Singing

The last time I was so nervous before a gig, I was 18, playing with IY for an audience of 1,000 people. There can’t possibly have been more than a hundred of you on Tuesday at Rockwood—more wouldn’t have fit—but I spent the two hours before the show trying not to vomit.

Hayden and I have spent the summer trying to become a real band, sort of like how Pinocchio spends the movie trying to become a real boy. We seek bandness, that force that flows through a group of musicians when they’re more than the sum of their parts. We haven’t found it yet, but I guess I thought that if we bombed Tuesday’s show, it would mean we would never find it. This is of course a really stupid thing to think, particularly right before a gig, so I ordered a drink. I hoped it might mute a few thoughts, but I couldn’t finish it.
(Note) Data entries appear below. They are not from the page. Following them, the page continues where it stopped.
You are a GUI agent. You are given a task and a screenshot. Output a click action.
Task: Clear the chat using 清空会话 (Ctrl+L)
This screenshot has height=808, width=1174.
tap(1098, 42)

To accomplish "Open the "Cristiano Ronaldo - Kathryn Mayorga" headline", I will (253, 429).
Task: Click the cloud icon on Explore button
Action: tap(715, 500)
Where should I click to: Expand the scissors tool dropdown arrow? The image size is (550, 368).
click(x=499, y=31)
Too nervous.

I stayed nervous as we set up, nervous through soundcheck, nervous right until I started singing. Singing, if you want to be clinical about it, is just pushing air out of your lungs. But the truth is that you push everything out: the way you felt writing the song, the mood you woke up in, your nerves, your love for performing, your general existential uncertainty, your conviction that there is absolutely nothing else you should be doing right now; it’s all in there.
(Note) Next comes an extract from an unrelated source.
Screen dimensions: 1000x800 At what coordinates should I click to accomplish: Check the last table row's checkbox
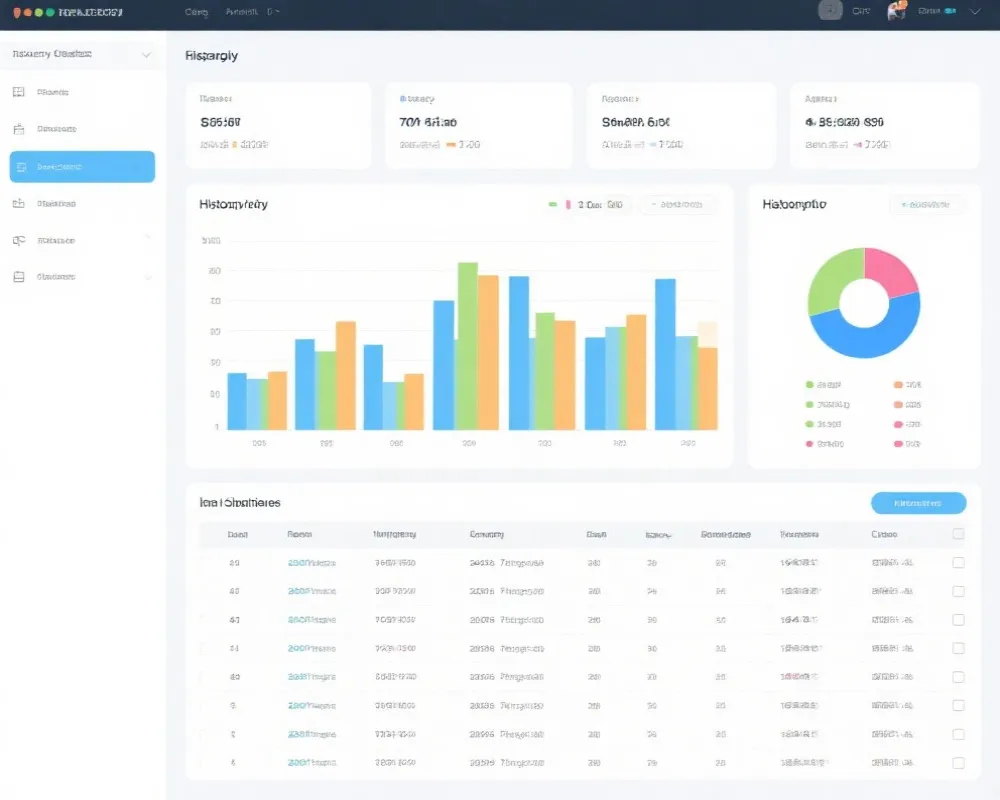click(958, 763)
Before the show, you can be terrified. Afterwards, you can think about what went badly and what went well. In between, while singing, there’s just everything that’s ever happened to you blowing out of your body and into the room, and you just watch it come out like it all happened to somebody else.

I wish everybody sang more. Even, maybe especially, the people who say they can’t sing. Sing anyway—in the shower, on the subway, to your boss, to your cat. Sing anyway, and then just try to be nervous about anything.